We raced with a crew of 15, which apart from Michael and myself, was predominantly made up of Finns, all very accomplished and experienced sailors. More importantly they are all great guys and fun to be with, however Finnish is not the easiest language to understand when the pressure is on!
The race is approximately 480km in length and sets a course north-west from Sicily to a gate at Porto Cervo, Sardinia then north to Monaco leaving the island of Corsica either to port or starboard. The race is a predominantly light air event however this year the strong nor’west “Mistral” was forecast to arrive a few days in.
Robi had chartered for this year’s race the 70ft Davidson Pendragon VI. Designed for the Transpac race, Pendragon IV was built in New Zealand in 2010 and being of carbon construction throughout is of very light displacement. We were hoping for light-moderate winds, in order to stay in contact with the other big boats including Rambler 88 and the Maxi 72 Lucky (which also included SYC’s Oli Tweddell). Mike and I spent a few days in Paris en-route and then the entire crew got together for some intensive training, both on (and off the water!) for a couple of days before the race.
After much anticipation, the race finally got underway on 21 August 2018 with a fleet of about 50 yachts. We had a good start at the pin and over the next 20 hours had champagne downhill sailing in light conditions averaging about 10knts and on race-record time. However the breeze dropped out completely for a couple of hours about 24 hours in. Unfortunately for Pendragon IV we later experienced a broken batten which led to major tear to our square top main. Despite a repair job, this led to our eventual retirement the next day.

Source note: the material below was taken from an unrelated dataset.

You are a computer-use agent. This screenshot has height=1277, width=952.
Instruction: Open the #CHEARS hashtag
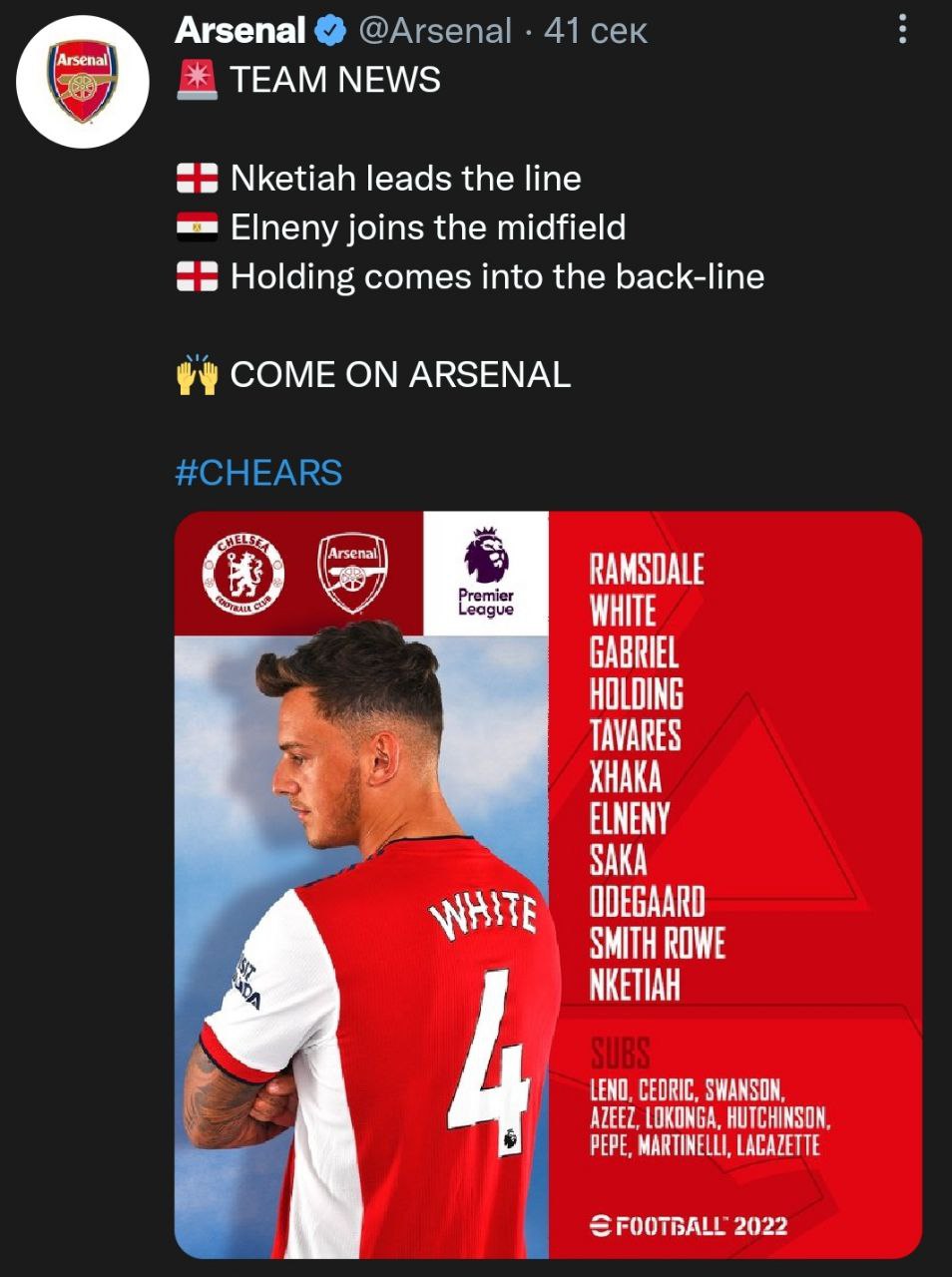point(258,472)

At that stage we were placed third overall and would have likely placed on handicap due to light winds for the remainder of the fleet. We motored to Olbia in Sardinia for some fuel, pizzas and beer and then motorsailed with the J2 to Monaco the remaining 250 miles. Obviously everyone was very disappointed retiring from the race, however a great time was had in Monaco over the next few days, particularly at the Yacht Club de Monaco which has to be seen to be believed.